Specific local plans include $200m funding for light rail stage two, upgrading the Holt playing fields and resourcing UC’s indigenous entrepreneurship program.
Leigh also flags funding for Ginninderra Creek restoration, saying his engagement comes from running regular wetlands clean-ups. It’s grassroots needs that meet Labor’s environmental policy through activism, so “Canberra gets our fair share of resources”.
“Canberra interests will be far better looked after under Labor. I have a stronger idea as part of Labor’s economic team about what needs to be done, and we’ll look back at the end of the first term and say we’ve finally been treated the way we deserve.”
He doesn’t take his election for granted, engaging via mobile offices, town-hall meetings, social media, podcasts and Gungahlin park runs. “That’s what a community should expect of their MP. You should love your community and work for it. It’s a privilege, not a right.”
David Smith is tilting at the new seat of Bean. Despite his brief Senate stint, he’s driven by his work with Professionals Australia, representing scientists and engineers.
“The issues were broken workplace relations: I saw interminable bargaining periods, sluggish wage growth, outsourcing, decentralisation. Those issues don’t just impact Canberra jobs but also good government.
“We are commercialising policy advice and destroying expertise, which gets in the way of resolving challenges we face with climate change, the jobs of tomorrow, health and transport.”
A child of public servants, Smith characterises an estimated $39 billion* spent on contracted consultants in public sector management as “an extraordinary amount of money” that, he says, creates integrity issues.
“We want governments to work together to deliver better outcomes on problems like fixing the incredibly pathetic NBN in Tuggeranong. Despite returning a Liberal senator from there, Zed wasn’t prepared to stand up for equitable access to internet services.”
He resists suggestions Canberra misses out on three-yearly pork barreling, saying the ACT would be better with “programs that are not rolled out in response to the electoral cycle, or you end up with a distorted approach to policy delivery.”
Smith concedes that “notionally” he’s on the right, but also insists his union background means “I’m fairly well aligned with right and left members who have working families at heart. I’ll be a Labor representative for the ACT, that’s where my interests will lie.”
Kambah-born Alicia Payne is running for Canberra, saying her career as an economist “has been about finding policy answers to poverty and inequality. Politics is where those decisions are made and I want to be part of it.”
Payne worked for NATSEM, then ministers Tanner and Macklin after John Howards’ changes to sole parent payments prompted her to join Labor. When the pre-selection chance arose, she had a five-month-old baby.

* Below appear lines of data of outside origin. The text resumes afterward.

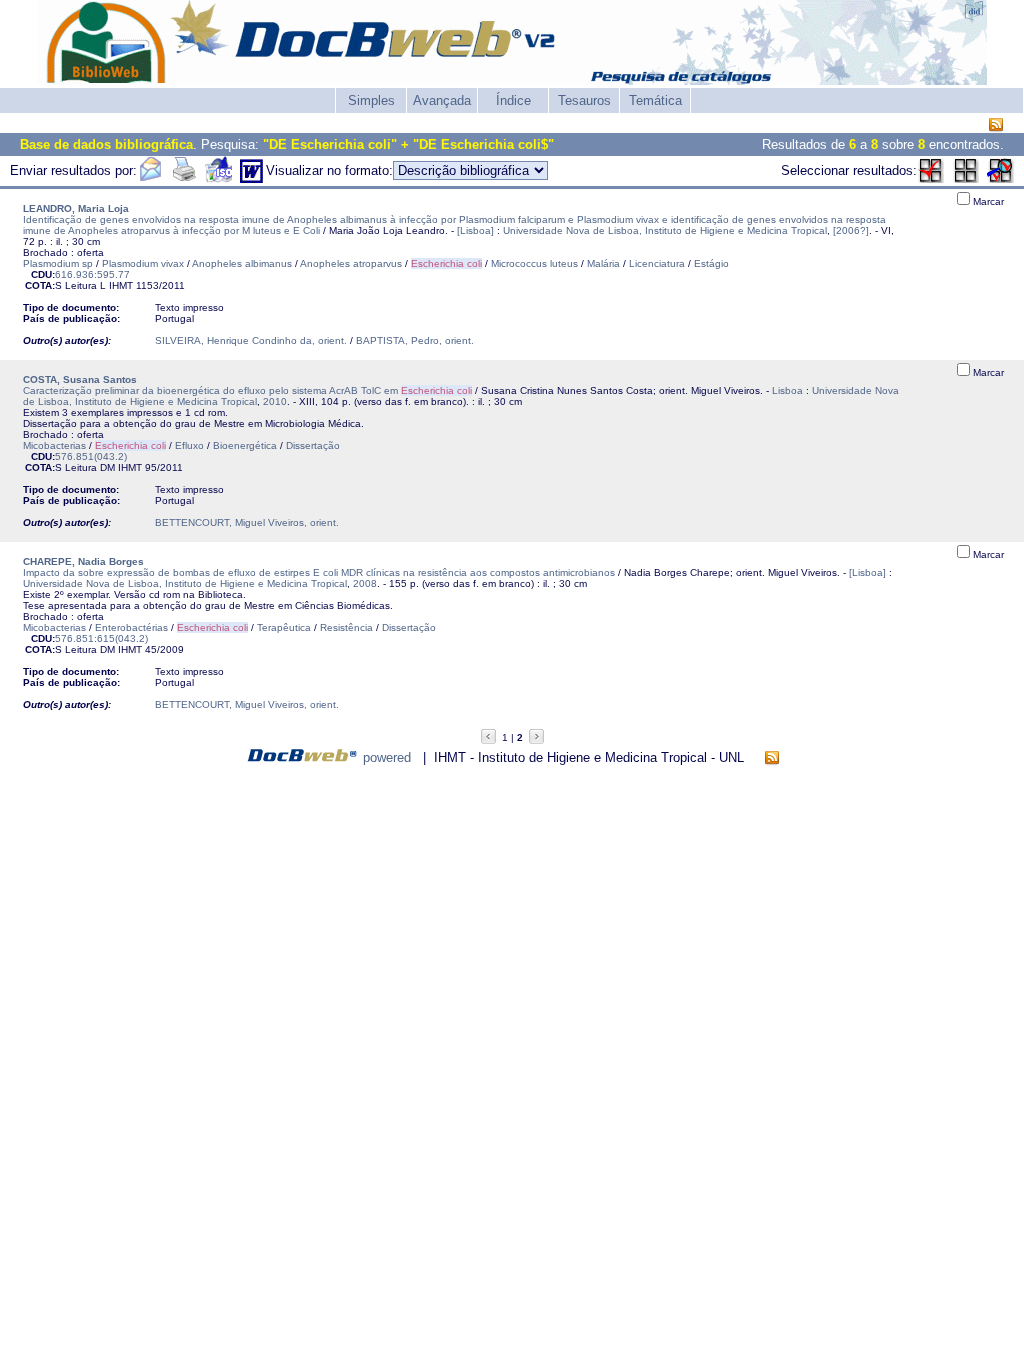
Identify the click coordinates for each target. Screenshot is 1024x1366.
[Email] (150, 178)
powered (387, 757)
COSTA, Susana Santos (80, 379)
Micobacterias (54, 445)
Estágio (711, 263)
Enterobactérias (131, 627)
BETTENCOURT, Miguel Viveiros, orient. (247, 522)
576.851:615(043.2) (101, 638)
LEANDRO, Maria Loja (76, 208)
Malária (603, 263)
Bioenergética (245, 445)
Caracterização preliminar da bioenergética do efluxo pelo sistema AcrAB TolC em (247, 390)
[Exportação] (218, 178)
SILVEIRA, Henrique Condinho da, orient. (251, 340)
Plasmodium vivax (143, 263)
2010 (275, 401)
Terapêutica (284, 627)
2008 (365, 583)
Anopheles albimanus (242, 263)
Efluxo (189, 445)
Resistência (346, 627)
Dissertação (313, 445)
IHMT (121, 285)
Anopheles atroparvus (351, 263)
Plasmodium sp (58, 263)
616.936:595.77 (92, 274)
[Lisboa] (475, 230)
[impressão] (184, 178)
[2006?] (851, 230)
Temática (655, 100)
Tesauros (584, 100)
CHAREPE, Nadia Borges (83, 561)
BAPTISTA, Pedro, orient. (415, 340)
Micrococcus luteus (534, 263)
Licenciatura (657, 263)
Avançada (442, 100)
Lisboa (787, 390)
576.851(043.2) (91, 456)
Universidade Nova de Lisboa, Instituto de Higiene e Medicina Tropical (665, 230)
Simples (371, 100)
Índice (513, 100)
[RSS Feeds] (996, 125)
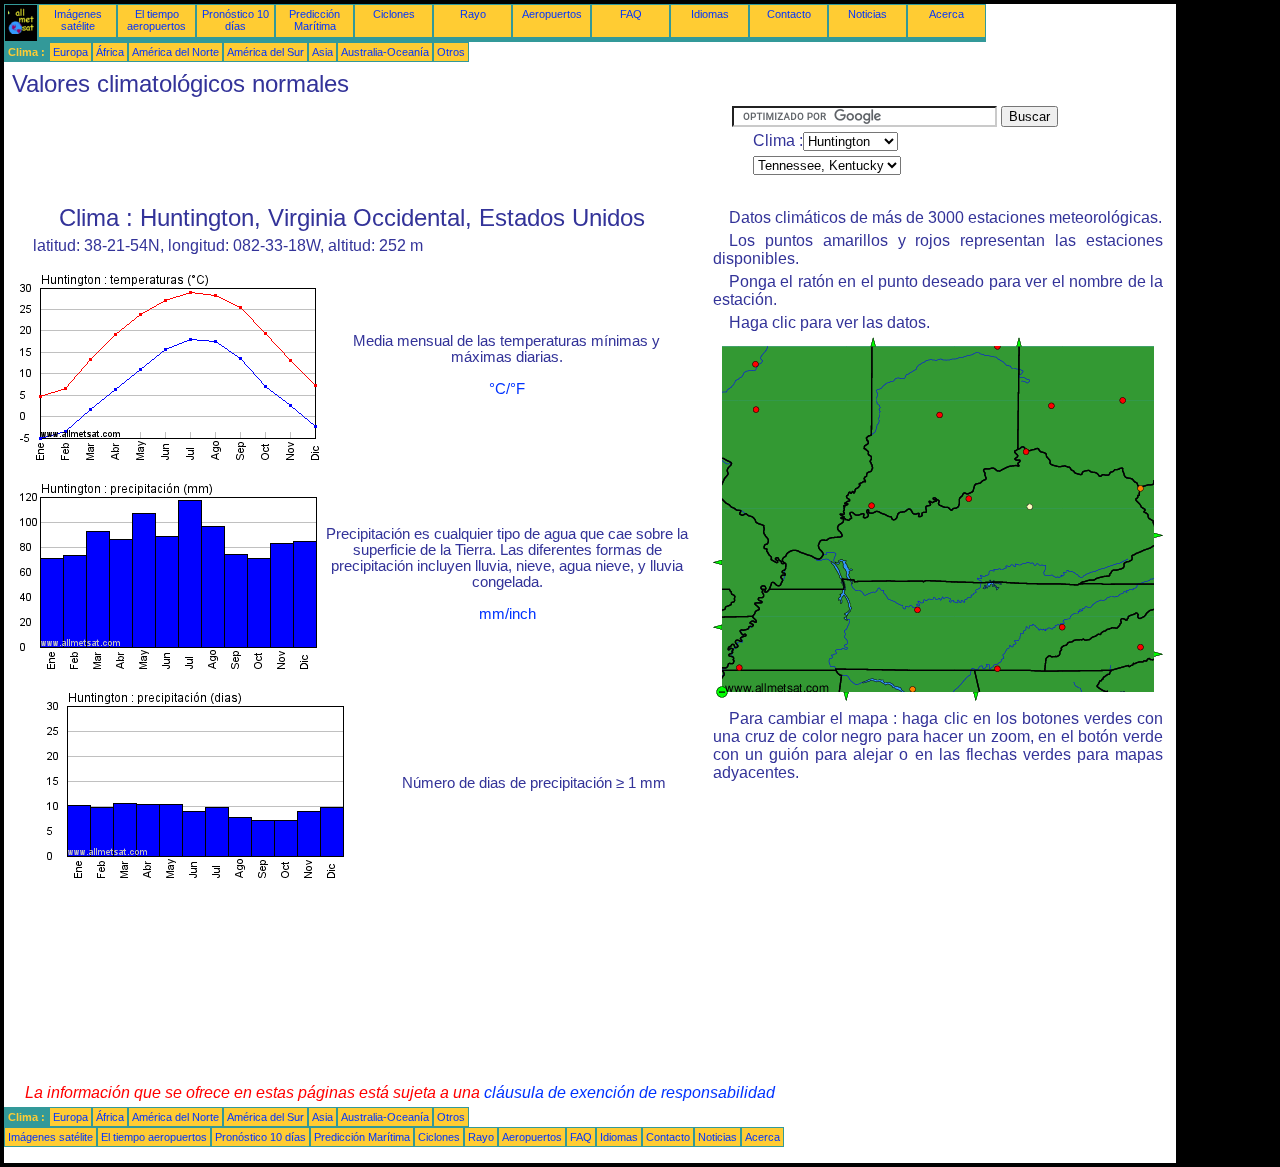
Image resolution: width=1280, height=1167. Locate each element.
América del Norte (175, 52)
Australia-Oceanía (385, 52)
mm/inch (507, 614)
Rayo (473, 14)
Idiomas (710, 14)
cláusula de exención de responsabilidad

That choice wasn’t easy, but “these are issues plenty of families are grappling with. If we don’t make it OK for women with young children to be in Parliament, it won’t be representative of the community.”
Payne says voters raise climate change, housing and costs of living with her. “Canberra is a relatively well-off community so it can be a particularly difficult place to be poor. Social justice is as important here if not more than elsewhere.”
“Labor’s promising investment into schools, hospitals, light rail stage two, and funding for bike paths around the city. We’re committed to lifting the ASL cap, removing additional efficiency dividends and more jobs for DHS. The public service was my dad’s career, I was a public servant too, and I’m happy to stand up for that.”
Payne is determinedly non-aligned, like Leigh. “In the ACT that matters to people. I signed a pledge when I joined to support Labor candidates and policies. It’s not about being anti-faction but listening to all the arguments.”
The conclusion? In line with national campaign strategy, Labor candidates had more to say on policy. All three are closer to the union/professional politician nexus than opponents, but still saw themselves as strongly local representatives and believers in the Canberra community.
*This article was edited to correct the original figure of $39 million.